Credit... Yonatan Sindel/FLASH 90, via Associated Press

Opinion Columnist

As of this writing, terrorists in Gaza — the word “terrorist” fits people who take indiscriminate aim at civilians to achieve political goals — have fired some 1,750 rockets at Israel since Monday.

That’s a number worth pausing over, and not just because it has had the effect of overwhelming Israel’s Iron Dome missile defense. Gaza is often said to be sealed off and utterly destitute. Yet Hamas, which rules Gaza, seems not to have had too much trouble amassing this kind of arsenal, or too many qualms employing it in a way it knew was sure to incur a heavy Israeli response.
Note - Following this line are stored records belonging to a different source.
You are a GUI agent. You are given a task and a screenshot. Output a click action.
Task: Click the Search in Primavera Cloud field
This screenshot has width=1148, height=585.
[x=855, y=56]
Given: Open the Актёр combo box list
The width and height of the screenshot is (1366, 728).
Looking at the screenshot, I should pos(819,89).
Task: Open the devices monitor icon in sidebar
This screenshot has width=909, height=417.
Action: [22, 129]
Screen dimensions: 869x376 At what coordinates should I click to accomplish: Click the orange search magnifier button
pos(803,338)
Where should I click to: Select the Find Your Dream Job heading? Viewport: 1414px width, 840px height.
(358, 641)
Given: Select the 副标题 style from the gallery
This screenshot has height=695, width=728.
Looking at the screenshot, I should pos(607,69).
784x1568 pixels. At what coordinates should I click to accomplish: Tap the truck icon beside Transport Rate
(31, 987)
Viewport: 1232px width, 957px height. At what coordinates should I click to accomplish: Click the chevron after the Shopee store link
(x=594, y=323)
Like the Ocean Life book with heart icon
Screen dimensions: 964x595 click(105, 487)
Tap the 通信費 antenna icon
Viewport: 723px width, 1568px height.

The usual rule in life is that if you throw the first punch you can’t complain if you’re counterpunched. The test of Western policy and public opinion is whether they will let Hamas break this rule.

More views on the conflict in the Middle East

That’s a test the Biden administration has so far passed: Both the president and Secretary of State Antony Blinken have issued statements stressing that “Israel has a right to defend itself.” Good. It’s more than can be said for progressives such as Bernie Sanders, who blamed “the irresponsible actions of government-allied right-wing extremists in Jerusalem” for the fighting without adding a word of condemnation for Hamas.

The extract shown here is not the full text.